Marketers should talk to sales teams to work out the generic management structure in their ideal customer profile. You can take this structure and the needs of each tier and factor that into the marketing collateral you’re building.
The board (of directors and/or shareholders) has oversight of larger organisations and may be required to sign off on a ‘business case’ for larger purchases.
Even in larger companies, boards offer accountability and guidance for the CEO. Their role is usually non-executive and don’t often get involved in operational choices.
Boards as a whole usually accept the recommendation of the CEO.
Here are three occasions where boards I have personal or close experience of have intervened:
- If the CEO doesn’t present their recommendation convincingly – boards will sometimes assume that this means the CEO isn’t behind the deal at all. That’s a severe problem for a board because ultimately, it’s the CEO who creates the framework for a larger purchase to be adopted throughout the organisation.
- If the deal is poorly timed – this usually rears itself in times when there is concern about the financial stability of the company. If a board is presented with a large or politically sensitive purchase during a crisis, they’ll often recommend the CEO doesn’t proceed.
- If the organisation is very unhealthy – sometimes boards overstep the mark. This is particularly true in companies with inexperienced founders and lots of investment dollars. If the founders or CEO of a company don’t stand up for their choices, board members sometimes just step in and run the company by proxy.

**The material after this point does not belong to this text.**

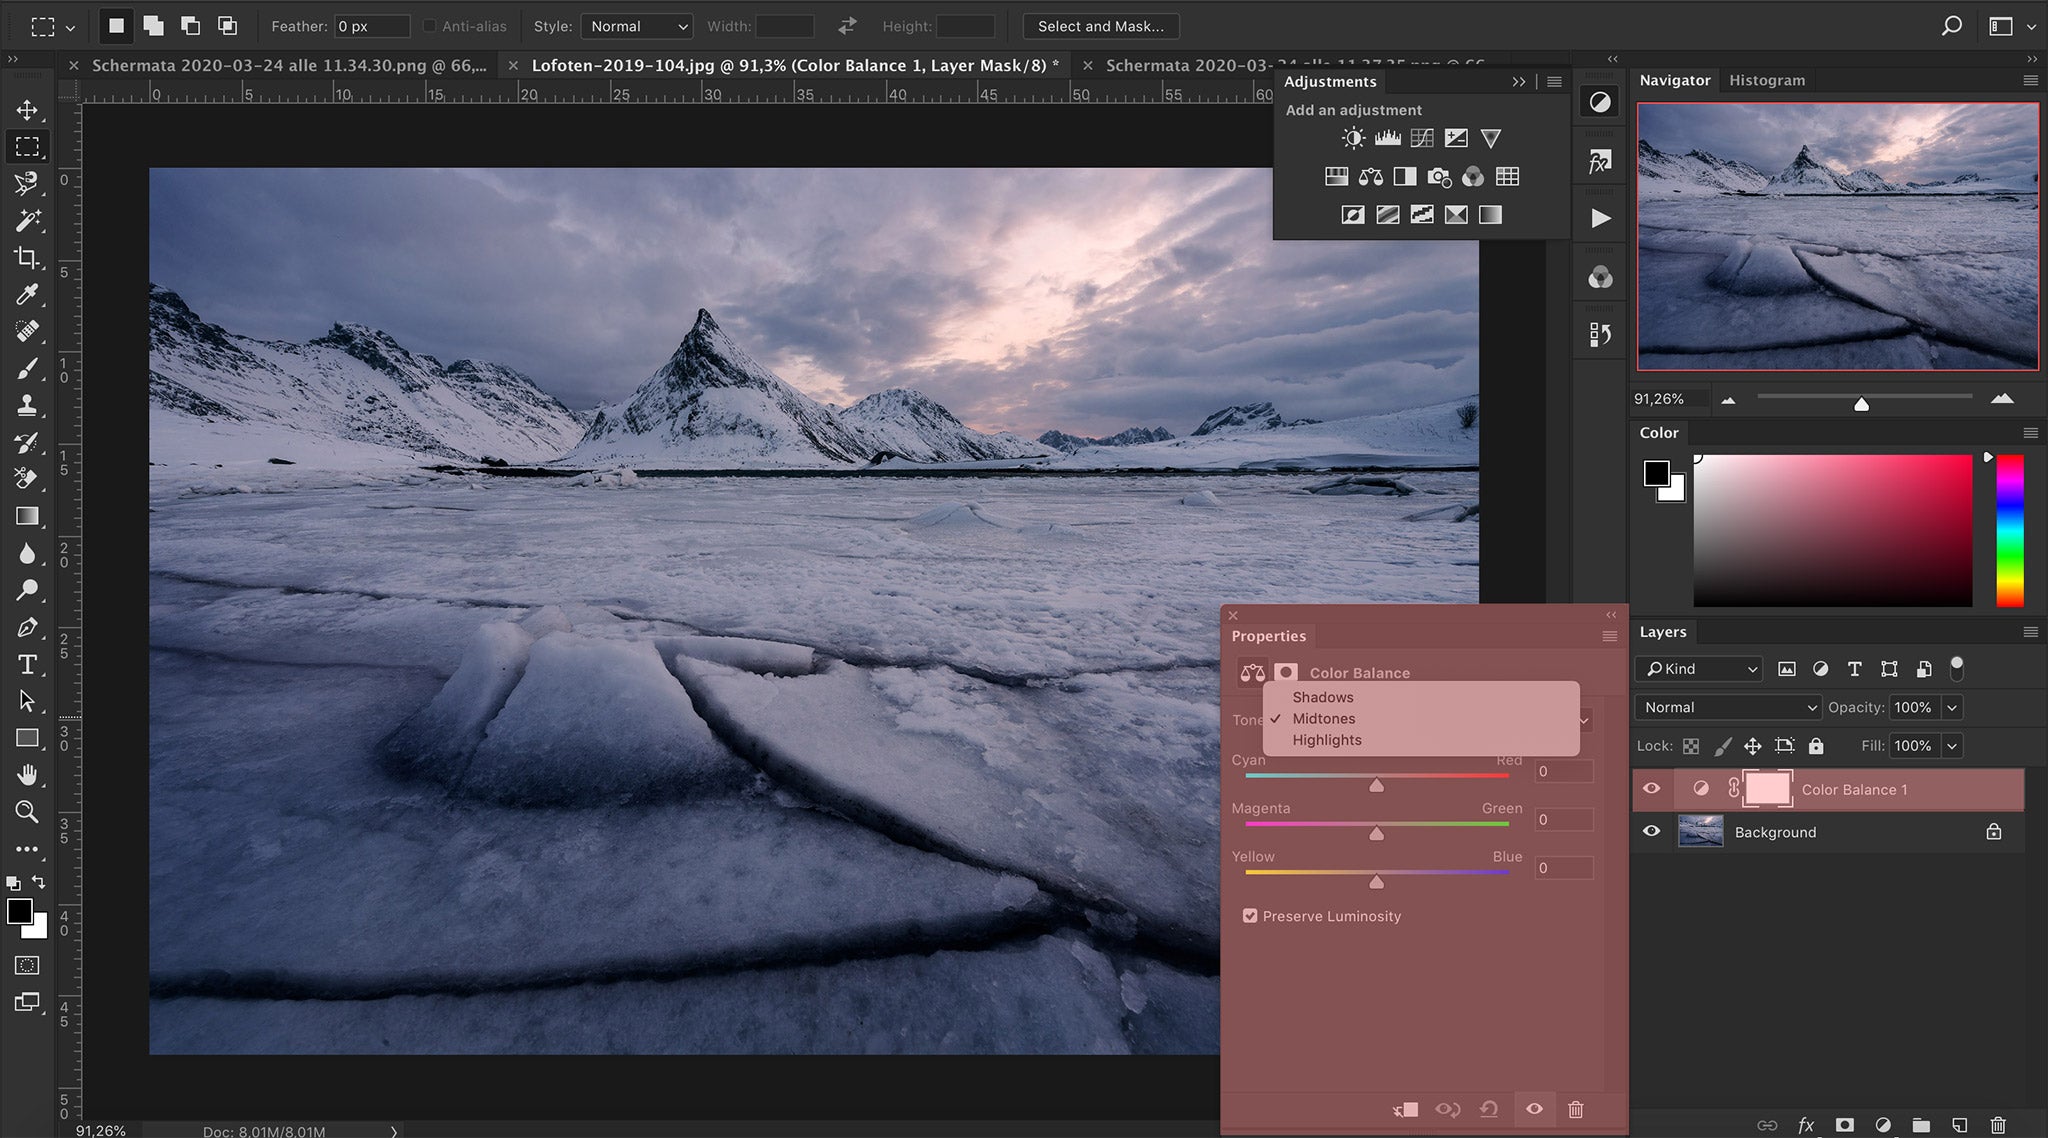This screenshot has height=1138, width=2048.
Task: Delete the adjustment layer via trash button
Action: coord(1576,1109)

It’s not healthy. But it happens.
Besides being a prominent brand, the best thing you can do to influence board level choices is to ensure that you are generating trust through your marketing and supporting everyone involved in the buying process as best you can.

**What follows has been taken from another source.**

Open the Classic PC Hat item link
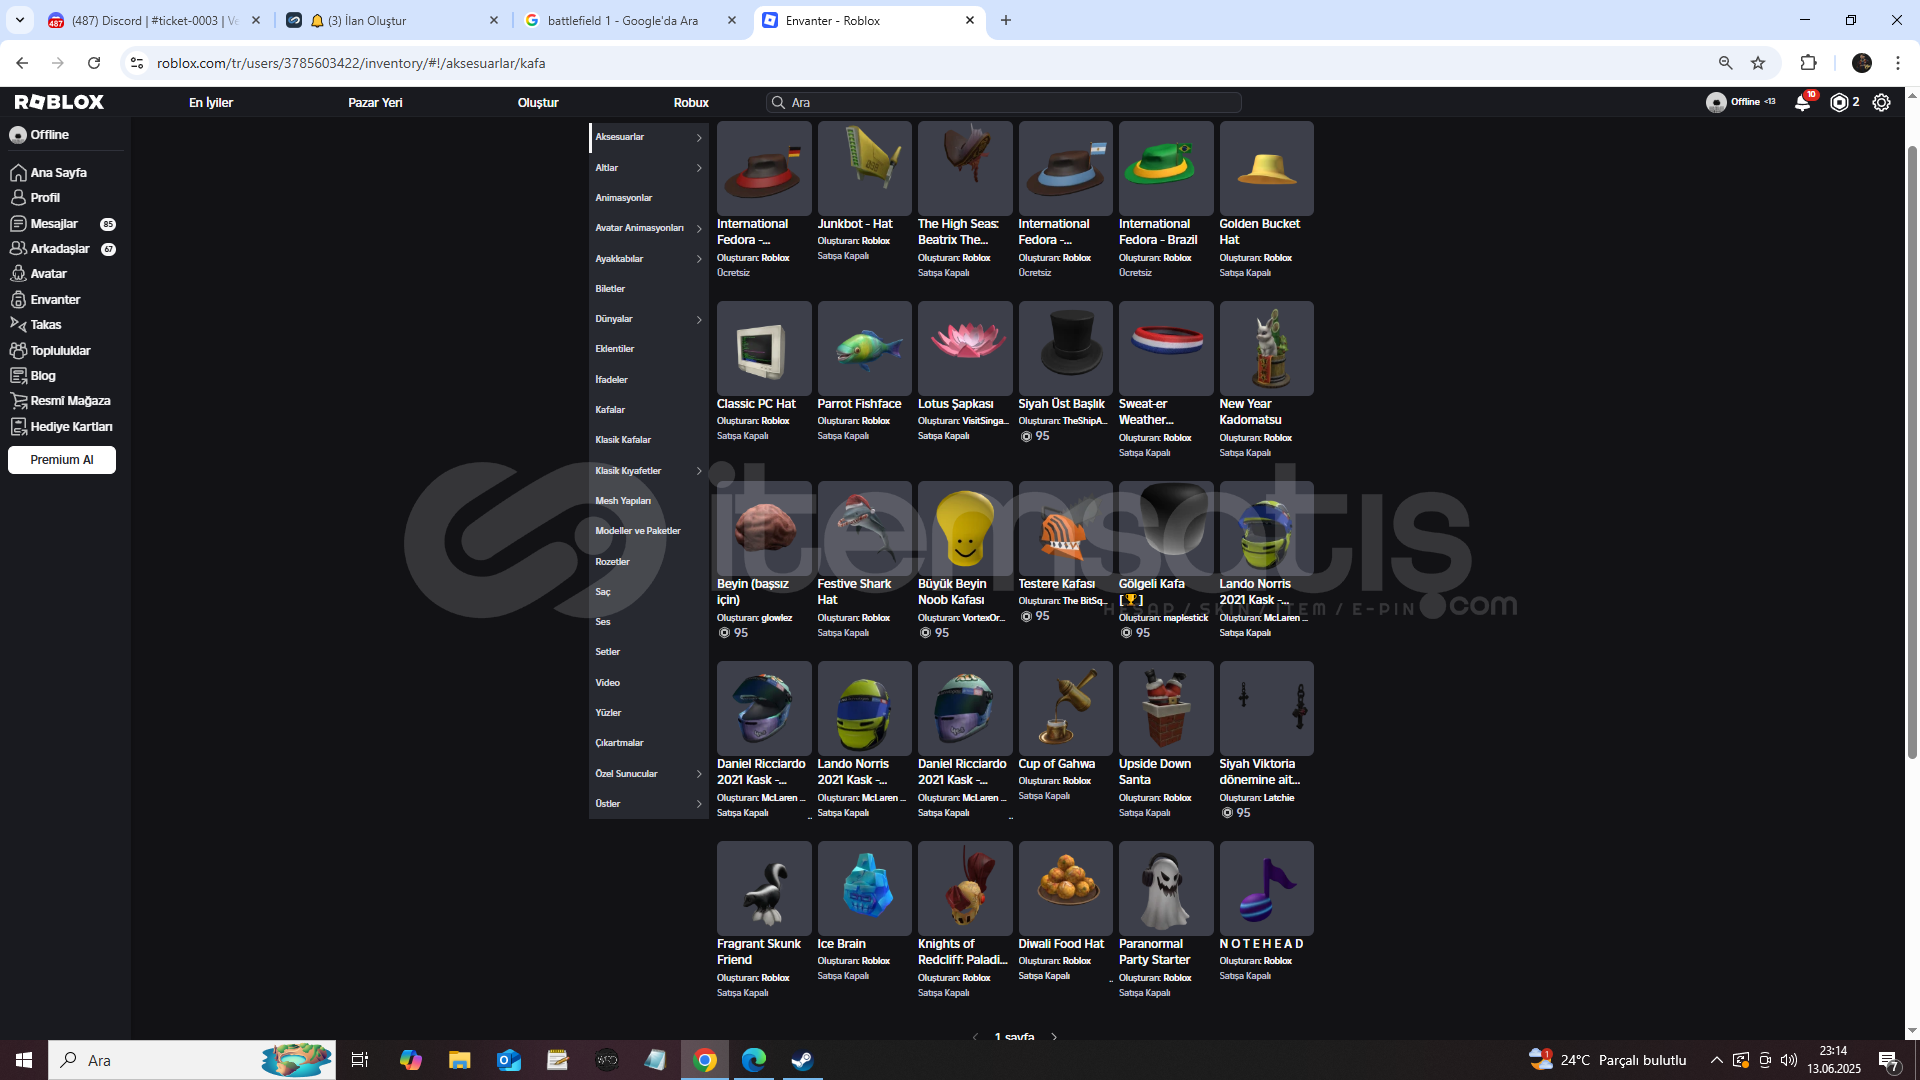(756, 404)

The effect will normally bubble up to those board sign offs.
Best practices for SaaS Marketers
Before bringing this to a close, I want to give you some best practices as a marketer working with a B2B buying process.
Map out your buying process
I hope you’ve got the message I’ve been putting across: buying processes are so complicated.
Companies who understand the buying process and have a valuable product with good positioning can forecast their growth well.
You’ve worked hard on your product. You’re sure of your positioning.
Make sure you also understand how your customers want to buy from you.
To do this, sit down with your sales people regularly and review calls, emails and customer journeys.
This will show you who got involved, where, why and also where deals failed or succeeded.
As a marketer, you’re unlikely to have the luxury of tailoring marketing assets to a single customer. But you can understand the generic buying process for your ideal customer profile(s).
Plan for those!
Understand your customers deeply
Buyers, users and managers all have vastly different needs.
Some people will need to be reassured that they’re not killing their career options by implementing your product.
Some people just want to be appreciated as innovative.
People are unique.
Understanding your customers deeply will allow you to speak directly to their needs, wants and fears.
Speak to them regularly, use their language in your marketing, provide value to them as a human – not just so that they buy your stuff.
Enable sales with relevant resources
Lots of marketers don’t like sales people. This is dumb.
Sales and marketing together drive revenue in the business. That means you continue to get paid so that you can progress your career and have a pleasant life!
Rather than thinking that you can do your job without sales, work as a team to create the resources they need to do their job better.
Did a sales rep tell you about an objection they keep hearing from finance departments? Promote a webinar specifically for finance people in your ICP and address that objection.
Maybe you noticed that management kept asking the economic buyer for three quotes from competitors? Create the alternatives page and get the prices for your competitors on there too!
This is your opportunity to not just work on inbound acquisition but to facilitate outbound too.